The specific a[i]+a[i+1] case could indeed be handled before vectorization, namely by (LoopSimplify?) hoisting the cast along with the load. This applies in general to other instructions that operate symmetrically on both a[i] and a[i+1]. Instructions that only apply to a[i] need to be carefully placed inside the loop in order for it to be vectorized. It's probably better to have the vectorizer handle such motion; nothing keeps these instructions from returning back to their original positions.

Sounds reasonable?

lib/Transforms/Utils/LoopUtils.cpp
556 ↗(On Diff #98502)

In general, once instructions are allowed to move, their updated location and dominance info should be considered. Furthermore, if transitive motion is allowed, e.g., sink a after b and sink b after c, they need to execute in the right order.

In the scenarios encountered Previous is a load, so this does not occur, as sinking is restricted here to casts.

Note that Interleave Groups also move instructions, but w/o affecting such sinking of casts: loads move upwards (w/o breaking their original dominance info) and stores move downwards (having no users).

564 ↗(On Diff #98502)

Right, thanks!

test/Transforms/LoopVectorize/first-order-recurrence.ll
401 ↗(On Diff #98502)

Sure.

In D33058#752230, @Ayal wrote:

The specific a[i]+a[i+1] case could indeed be handled before vectorization, namely by (LoopSimplify?) hoisting the cast along with the load. This applies in general to other instructions that operate symmetrically on both a[i] and a[i+1]. Instructions that only apply to a[i] need to be carefully placed inside the loop in order for it to be vectorized. It's probably better to have the vectorizer handle such motion; nothing keeps these instructions from returning back to their original positions.

Sounds reasonable?

Yep, thanks.

Ayal updated this revision to Diff 102313.Jun 13 2017, 4:48 AM
Ayal marked an inline comment as done.

In D33058#751569, @mssimpso wrote:
I'm wondering if it's worth extending this to handle other kinds of instructions/expressions.

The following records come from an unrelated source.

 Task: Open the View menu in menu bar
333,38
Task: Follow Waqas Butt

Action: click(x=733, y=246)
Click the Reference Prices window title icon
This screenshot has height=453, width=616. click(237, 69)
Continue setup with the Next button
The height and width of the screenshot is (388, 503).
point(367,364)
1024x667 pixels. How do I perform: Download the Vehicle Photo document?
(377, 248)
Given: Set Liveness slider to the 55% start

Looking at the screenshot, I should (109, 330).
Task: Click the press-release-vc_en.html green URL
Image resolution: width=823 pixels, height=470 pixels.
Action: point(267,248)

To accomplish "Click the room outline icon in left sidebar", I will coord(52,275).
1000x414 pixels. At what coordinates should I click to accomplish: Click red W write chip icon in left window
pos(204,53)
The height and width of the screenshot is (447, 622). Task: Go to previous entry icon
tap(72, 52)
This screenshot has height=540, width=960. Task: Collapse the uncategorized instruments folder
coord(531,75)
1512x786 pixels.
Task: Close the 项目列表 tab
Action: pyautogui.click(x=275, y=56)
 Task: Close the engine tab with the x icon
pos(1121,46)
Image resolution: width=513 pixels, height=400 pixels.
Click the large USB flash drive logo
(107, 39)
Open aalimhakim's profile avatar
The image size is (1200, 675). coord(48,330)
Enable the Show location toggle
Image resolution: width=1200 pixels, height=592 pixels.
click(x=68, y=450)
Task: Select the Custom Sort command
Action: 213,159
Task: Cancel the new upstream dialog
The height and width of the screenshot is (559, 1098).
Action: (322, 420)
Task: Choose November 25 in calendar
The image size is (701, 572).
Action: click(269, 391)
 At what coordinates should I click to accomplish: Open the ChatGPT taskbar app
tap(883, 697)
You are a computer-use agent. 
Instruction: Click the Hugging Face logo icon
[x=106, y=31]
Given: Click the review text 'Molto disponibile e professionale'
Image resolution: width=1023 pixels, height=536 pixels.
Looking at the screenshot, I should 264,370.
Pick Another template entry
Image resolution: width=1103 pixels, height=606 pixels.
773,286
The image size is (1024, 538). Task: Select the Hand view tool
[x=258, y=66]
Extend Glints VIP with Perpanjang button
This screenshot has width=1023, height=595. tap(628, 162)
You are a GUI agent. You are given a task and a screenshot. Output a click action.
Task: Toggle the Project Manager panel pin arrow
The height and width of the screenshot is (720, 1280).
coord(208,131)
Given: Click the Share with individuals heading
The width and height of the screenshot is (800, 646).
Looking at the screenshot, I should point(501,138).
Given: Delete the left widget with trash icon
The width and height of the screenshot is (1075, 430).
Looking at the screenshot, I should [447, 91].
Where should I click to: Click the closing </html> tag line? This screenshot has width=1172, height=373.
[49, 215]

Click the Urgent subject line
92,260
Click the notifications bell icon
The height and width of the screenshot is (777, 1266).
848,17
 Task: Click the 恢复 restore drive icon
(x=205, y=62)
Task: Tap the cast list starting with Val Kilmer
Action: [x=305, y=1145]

Updated version captures this wondering in a TODO, along with addressing the other review comments.

Ayal added inline comments.Jun 13 2017, 4:52 AM
lib/Transforms/Utils/LoopUtils.cpp
564 ↗(On Diff #98502)

Fixed. (Missing '&' fell off column 80 I guess ;-)

Added a test as mentioned above where Previous (the load) doesn't dominate the cast's user, so the cast cannot be legally sunk past Previous w/o sinking this user along with it.

LGTM, assuming Amara has no more comments. Thanks Ayal!

aemerson accepted this revision.Jun 26 2017, 3:09 AM

Sorry, this fell off my radar. LGTM.

This revision is now accepted and ready to land.Jun 26 2017, 3:09 AM
This revision was automatically updated to reflect the committed changes.